Power and Politics

Kasonde faults arrest of M’membe, says criminal defamation laws abnormal in democratic society


Chapter One Foundation (COF) has called for the amendment of Criminal Defamation Laws in Zambia as they were reportedly detrimental to democracy and freedom of speech.

Organization Executive Director, Linda Kasonde, said since its inception, Chapter One Foundation had held the view that criminal defamation laws had no place in a democratic society.

Kasonde in a statement issued in Lusaka on Wednesday was reacting to the arrest of Socialist Party leader, Fred M’membe, over alleged case of libel.

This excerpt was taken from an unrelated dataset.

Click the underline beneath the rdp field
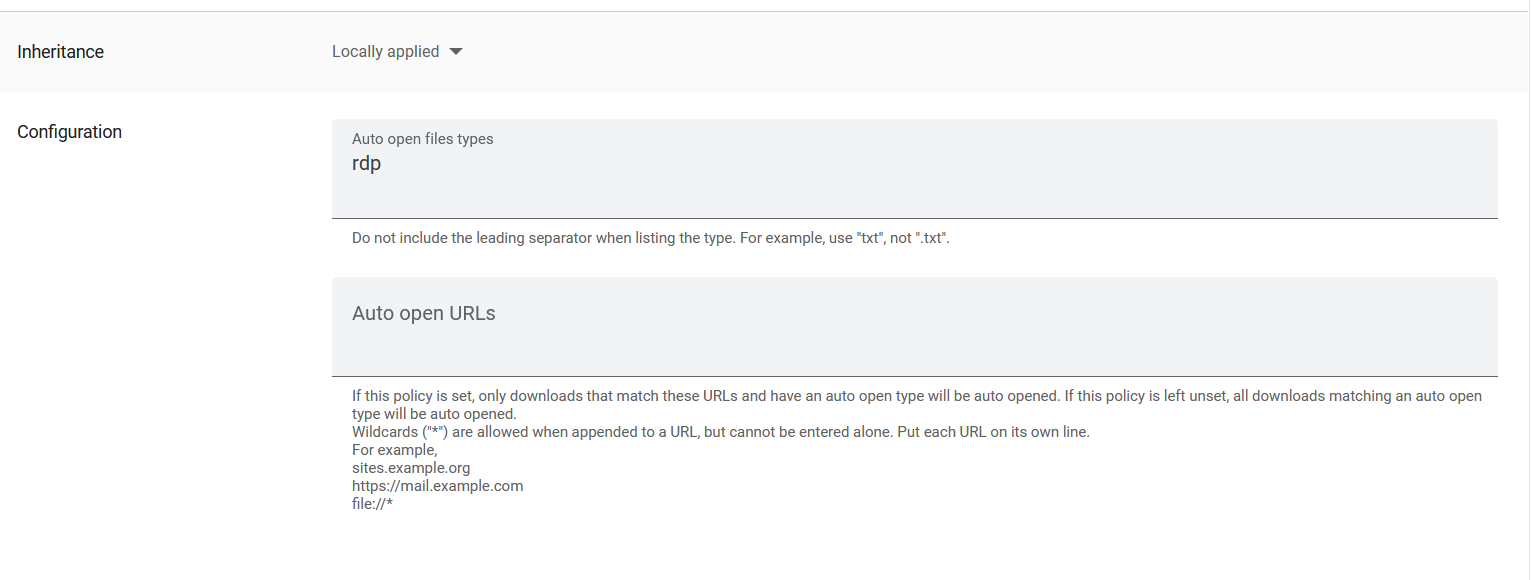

“The recent arrest of Socialist Party leader Fred M’membe for the offence of libel follows a long history of successive government administrations using criminal defamation laws to silence critics and target political opponents,” she said.

Kasonde said the Penal Code and Criminal Procedure Code that criminalise defamation and impose a penalty of two years imprisonment, go against international best practices on the advancement of freedom of expression.

“In December 2022, government repealed the law on criminal defamation of the President under Section 69 of the Penal Code on the basis that citizens should be allowed to express dissent, even against the Republican President, in line with democratic norms,” she said.

Kasonde said Section 191 of the Penal Code, that criminalises defamation against persons other than the Republican President, imposed a penalty of two years imprisonment.

Read More:Socialist Party leader, M’membe, arrested for alleged cyber crime

She said the continued application of ordinary criminal defamation under Section 191 of the Penal Code has a chilling effect; making people afraid of criticising government and those in power for fear of reprisal.

“Article 20 (1) of the Constitution of the Republic of Zambia guarantees every citizen the freedom to express themselves, to hold opinions, and to receive and share their ideas without interference,” Kasonde said.

She said this freedom can be limited by statutory laws in the interest of the public order, public morality, public safety, public health, and to protect the rights and reputations of other people.